The anthropologist Fabian made big claims: Time and the Other testifies to the vast scope and energy by which he put an entire discipline on trial. And yet I never felt he forced me into a paradigm or methodological straightjacket. He was a scientific master who taught the dangers of assuming scientific mastery. “Visualist” rhetoric of “distanced observation”, to him, obscured the social dependence of ethnographers on their interlocutors’ insights and engagement. He feared critiques that reified global power relationships – such as dependencia theory, popular in Amsterdam at the time – because they inhibited recognition of centuries of (anti-) colonial agency. He worried that ethics in anthropology might privilege top-down “moral indictment” over self-reflexive awareness of “intellectual failure” in realizing social conditions of producing knowledge (see “Forgetting Africa”, page 14 in particular). There are, therefore, multiple ways in which scientific mastery can degrade from, at best, an honest ideal, to, at worst, an addiction to control. Remaining conscious of not knowing “the total rhino” warns you against that.
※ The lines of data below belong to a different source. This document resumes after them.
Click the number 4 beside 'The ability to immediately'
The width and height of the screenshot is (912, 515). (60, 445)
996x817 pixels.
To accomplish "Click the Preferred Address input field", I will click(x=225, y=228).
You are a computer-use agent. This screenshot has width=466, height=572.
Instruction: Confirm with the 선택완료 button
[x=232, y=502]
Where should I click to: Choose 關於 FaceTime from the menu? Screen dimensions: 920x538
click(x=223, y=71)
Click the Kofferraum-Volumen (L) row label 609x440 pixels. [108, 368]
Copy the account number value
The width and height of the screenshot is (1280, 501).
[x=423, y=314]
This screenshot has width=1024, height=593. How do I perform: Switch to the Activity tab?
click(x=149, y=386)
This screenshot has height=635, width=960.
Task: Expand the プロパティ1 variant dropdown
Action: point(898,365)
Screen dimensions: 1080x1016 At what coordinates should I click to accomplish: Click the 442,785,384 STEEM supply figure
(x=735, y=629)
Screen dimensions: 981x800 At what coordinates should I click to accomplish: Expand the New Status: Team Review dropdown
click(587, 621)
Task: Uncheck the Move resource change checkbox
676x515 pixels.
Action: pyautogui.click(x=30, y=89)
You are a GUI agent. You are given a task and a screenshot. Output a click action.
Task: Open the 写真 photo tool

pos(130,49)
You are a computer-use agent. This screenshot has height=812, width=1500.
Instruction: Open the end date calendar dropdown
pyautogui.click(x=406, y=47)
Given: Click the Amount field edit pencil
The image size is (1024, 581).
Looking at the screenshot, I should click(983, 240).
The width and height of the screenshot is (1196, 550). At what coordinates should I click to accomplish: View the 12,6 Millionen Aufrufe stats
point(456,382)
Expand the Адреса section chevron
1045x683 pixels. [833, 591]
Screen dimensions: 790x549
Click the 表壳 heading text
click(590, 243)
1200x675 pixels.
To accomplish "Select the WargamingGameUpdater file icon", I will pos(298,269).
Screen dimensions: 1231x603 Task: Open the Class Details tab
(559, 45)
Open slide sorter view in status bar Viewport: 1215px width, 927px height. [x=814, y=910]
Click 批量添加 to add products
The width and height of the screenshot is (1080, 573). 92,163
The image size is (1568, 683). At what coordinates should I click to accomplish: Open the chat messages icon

Johannes’ modesty in admitting to only partial truths about ”totalities”, therefore, also appeared in what I experienced as a training in “moments of freedom”. The term “moments” highlights that Johannes both recognized and made time, for coevalness in research relations as much as for sharing a beer or a dinner with colleagues and students. “Freedom” expresses that good social scientists do not need paradigms and schools so much as a research practice that liberates both researchers and interlocutors from oppressive structures. If Johannes left a legacy, it was by showing why collaboration should be anthropology’s epistemic standard.